### Work to be completed
Recast the lines from the one containing "Expand the shapes objects dropdown arrow" through the one containing "Action: pos(425,210)", inclusive, as a Markdown table with the columns Row and Text. Give each line a row number, skip blank lines, and leave the pictures out of your answer.

### Dataset excerpts
** START **

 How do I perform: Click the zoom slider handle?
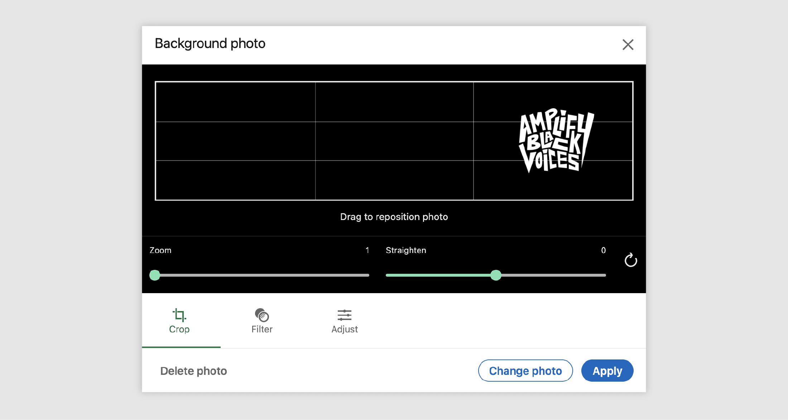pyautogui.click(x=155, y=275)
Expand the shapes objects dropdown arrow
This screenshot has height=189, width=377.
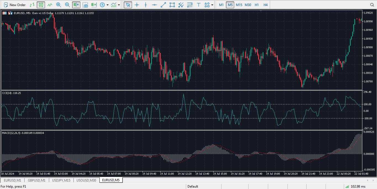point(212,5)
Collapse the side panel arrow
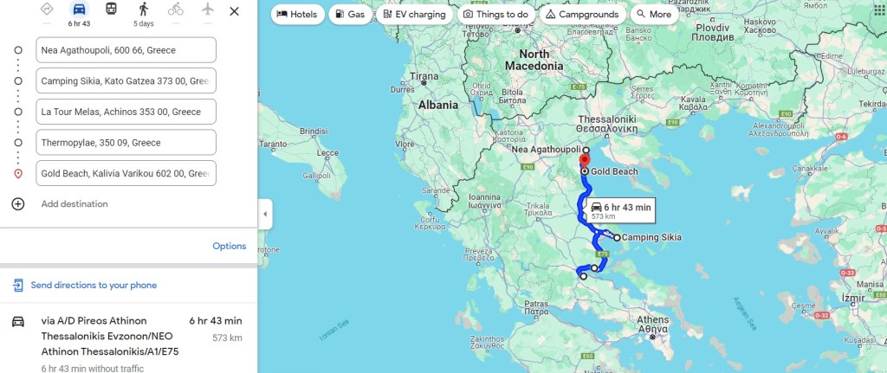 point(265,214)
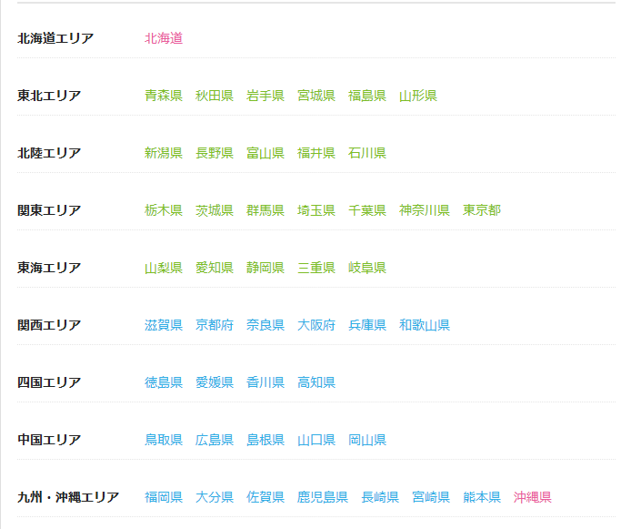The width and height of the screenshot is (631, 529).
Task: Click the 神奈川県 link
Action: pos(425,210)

** END **
** START **

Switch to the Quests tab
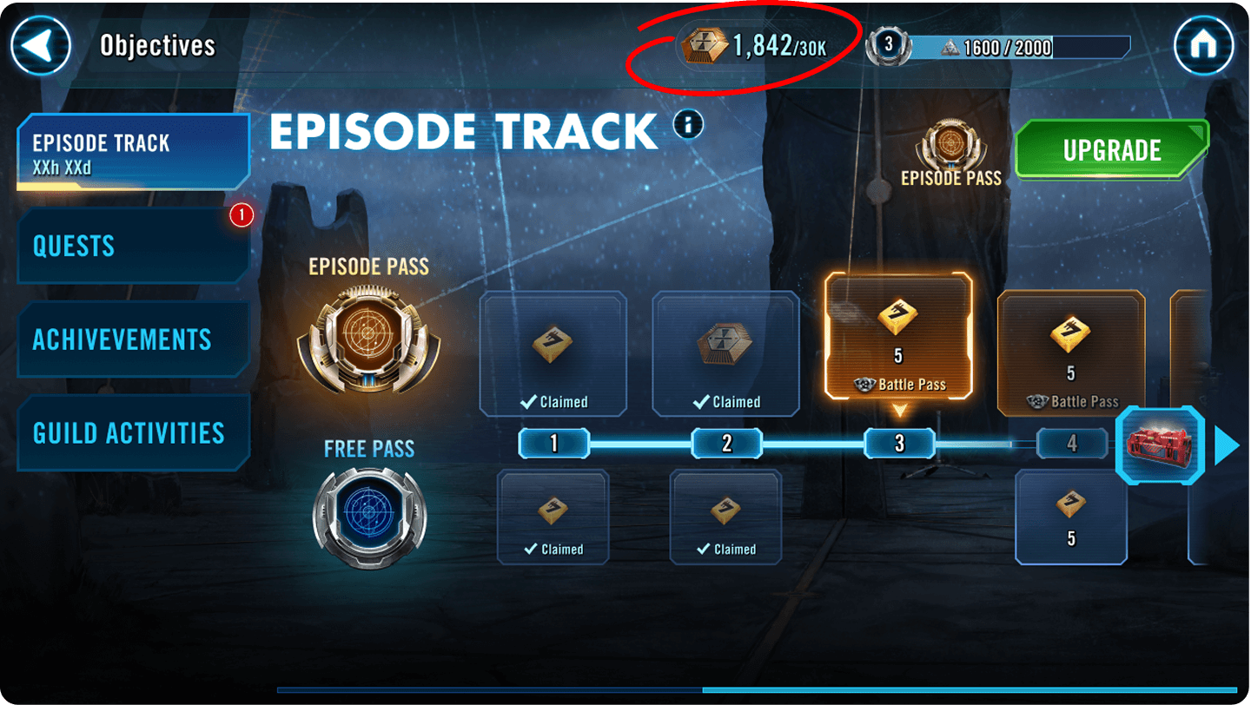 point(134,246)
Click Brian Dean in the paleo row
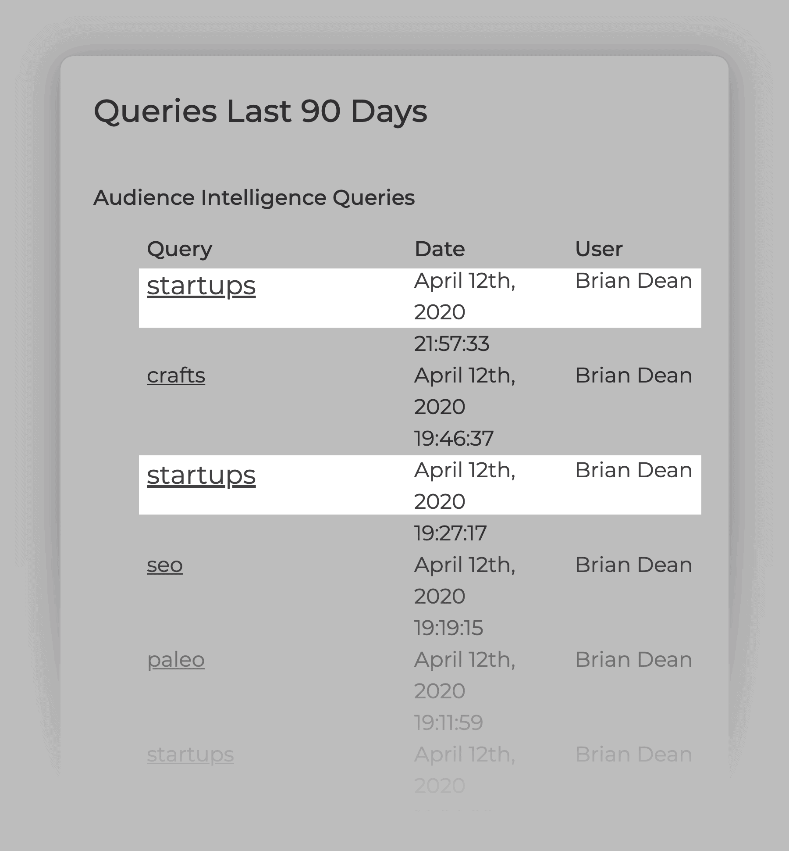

** END **
** START **

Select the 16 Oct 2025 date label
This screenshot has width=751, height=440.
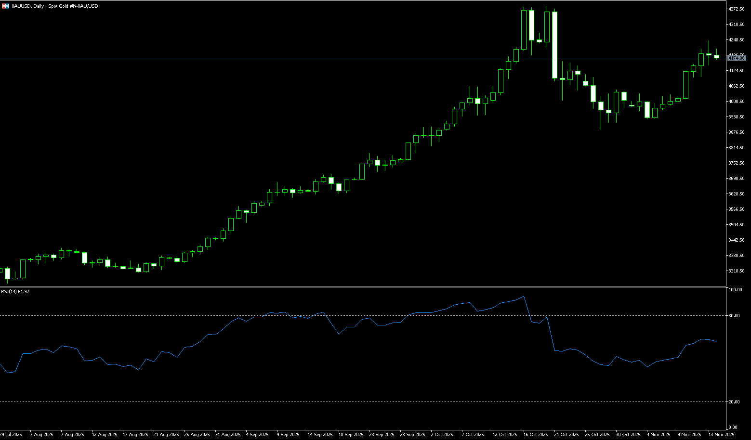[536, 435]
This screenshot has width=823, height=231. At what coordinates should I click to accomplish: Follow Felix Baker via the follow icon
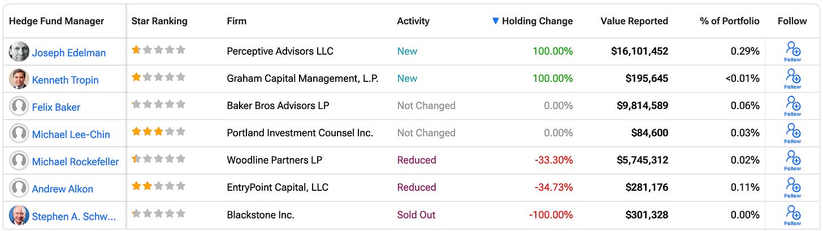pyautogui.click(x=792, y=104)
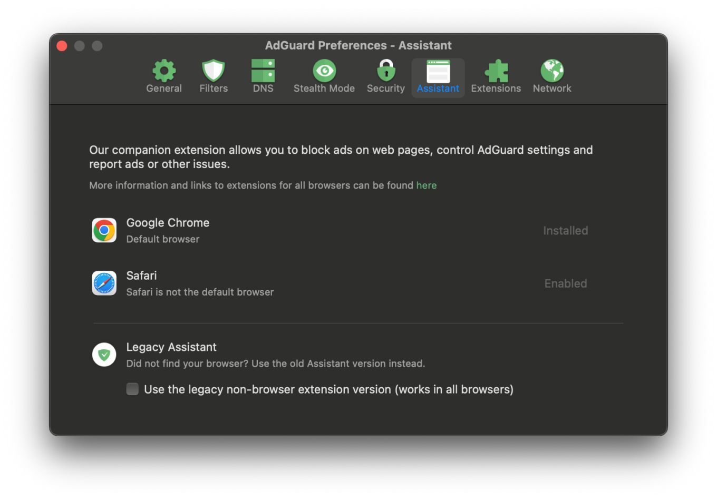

** END **

### Output below
| Row | Text |
|---|---|
| 1 | Expand the shapes objects dropdown arrow |
| 2 | This screenshot has height=189, width=377. |
| 3 | point(212,5) |
| 4 | Collapse the side panel arrow |
| 5 |  point(265,214) |
| 6 | The width and height of the screenshot is (631, 529). |
| 7 | Task: Click the 神奈川県 link |
| 8 | Action: pos(425,210) |